I will take Kaido's title as legit cause we're seeing in the manga that he is rather than Mihawk's title that's been confirmed but when in power display a much more lower ranks than him in same category of said title is able to stalemate him.


----------



## Shiba D. Inu (Dec 31, 2018)

> I will take Kaido's title as legit cause we're seeing in the manga that he is rather than Mihawk's title that's been confirmed but when in power display a much more lower ranks than him in same category of said title is able to stalemate him.

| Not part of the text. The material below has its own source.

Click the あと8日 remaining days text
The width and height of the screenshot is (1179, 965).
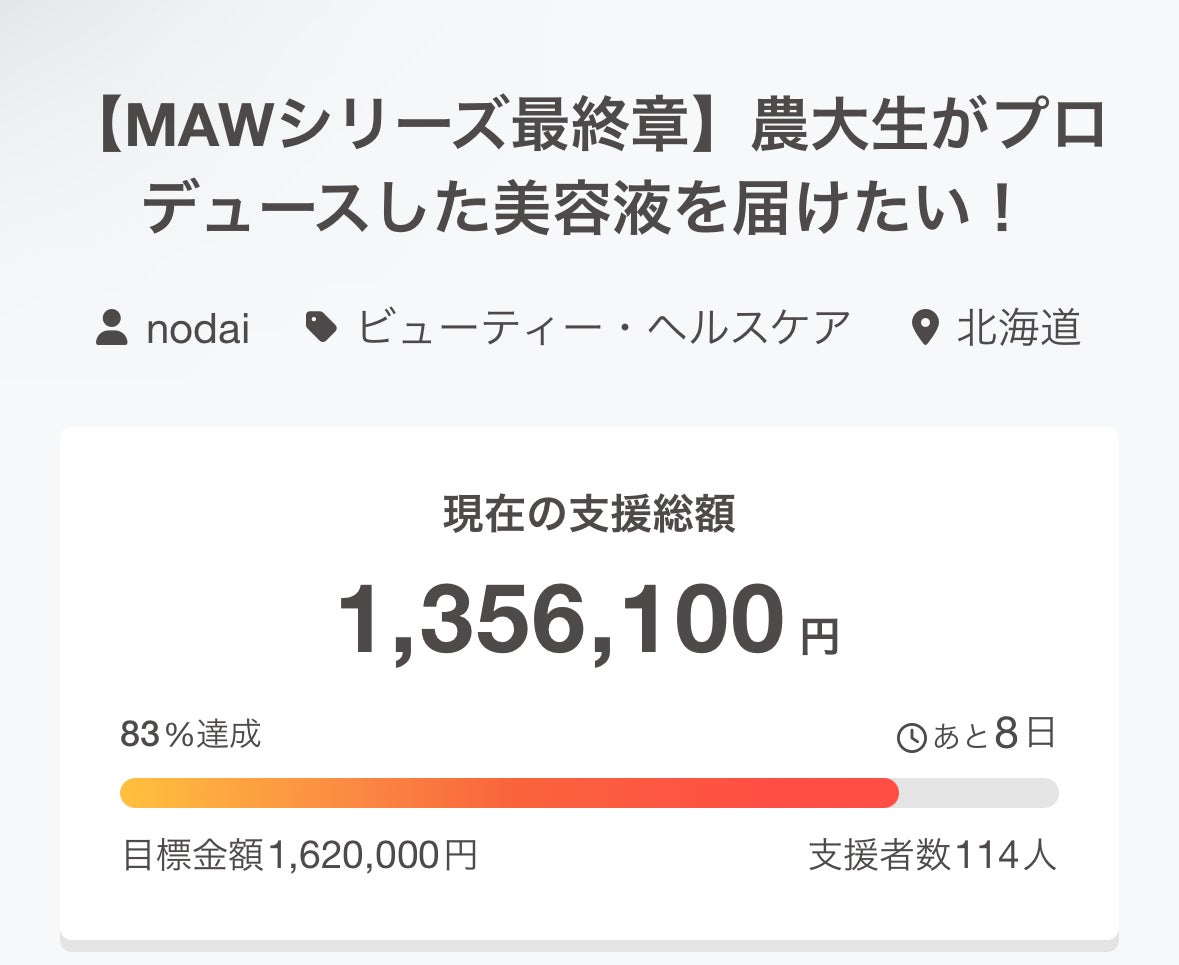point(993,736)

thats called headcanon and twisting interpretations


----------



## TheWiggian (Dec 31, 2018)

Sherlōck said:


> WG/Marine never said Garp defeated Roger.
> 
> It was extreme Garp fans who started spouting that shit.
> 
> Garp had near death matches with Roger as confirmed by Roger himself.

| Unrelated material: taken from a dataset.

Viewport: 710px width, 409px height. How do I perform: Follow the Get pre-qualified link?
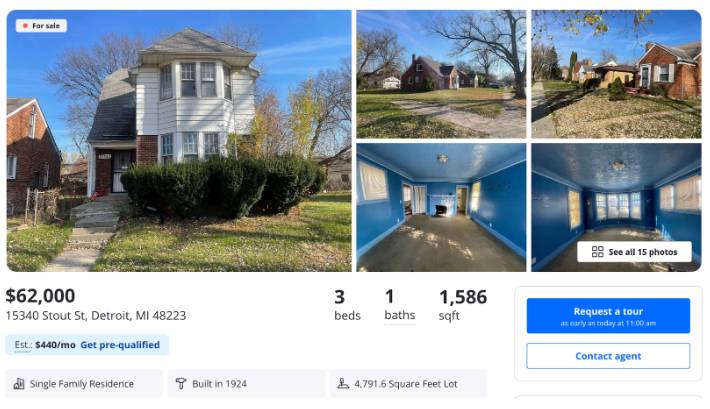point(120,345)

WG/Marines took credit for "capturing" Roger by Garp doing it. But it was a lie.


----------



## Sherlōck (Dec 31, 2018)

TheWiggian said:


> WG/Marines took credit for "capturing" Roger by Garp doing it. But it was a lie.



WG/Marine never said Garp captured Roger. 

Try again.


----------



## TheWiggian (Dec 31, 2018)

Sherlōck said:


> WG/Marine never said Garp captured Roger.
> 
> Try again.



They took credit for capturing him  

And Garp is the hero of the Marines.


----------



## Sherlōck (Dec 31, 2018)

TheWiggian said:


> They took credit for capturing him
> 
> And Garp is the hero of the Marines.



Garp is the Hero of marine because of ROX pirates incident that happened 40 before current timeline not cause he had deadly match against Roger. 

Try again.


----------



## TheWiggian (Dec 31, 2018)

Sherlōck said:


> Garp is the Hero of marine because of ROX pirates incident that happened 40 before current timeline not cause he had deadly match against Roger.
> 
> Try again.



Hina is just suggesting the "Hero of Marines" title comes from dealing with Rocks, it still needs confirmation son.


----------



## Sherlōck (Dec 31, 2018)

TheWiggian said:


> Hina is just suggesting the "Hero of Marines" title comes from dealing with Rocks, it still needs confirmation son.



Hina didn't suggest shit.

If you are now going to be anal about losing the argument then I can't do anything about it.


----------



## Steven (Dec 31, 2018)

Now Kaido extreme Diff

After Wano Akainu extreme Diff


----------



## YellowCosmos (Dec 31, 2018)

Don King said:


> how about Kaido one shotted Luffy when none of the Admirals or BM did.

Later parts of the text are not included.